* Your task *
Please take the lines from the one holding "This screenshot has width=406, height=496." through the one holding "Task: Bookmark this tab with the star icon" in the data below and copy them exactly.

* Source material *
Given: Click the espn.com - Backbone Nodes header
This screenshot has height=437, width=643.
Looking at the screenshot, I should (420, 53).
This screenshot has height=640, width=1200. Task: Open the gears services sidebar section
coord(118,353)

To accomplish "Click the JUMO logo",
* * *
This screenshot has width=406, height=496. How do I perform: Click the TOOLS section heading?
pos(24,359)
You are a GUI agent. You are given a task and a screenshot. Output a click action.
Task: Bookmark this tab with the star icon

* Solution to this task *
This screenshot has width=406, height=496. How do I perform: Click the TOOLS section heading?
pos(24,359)
You are a GUI agent. You are given a task and a screenshot. Output a click action.
Task: Bookmark this tab with the star icon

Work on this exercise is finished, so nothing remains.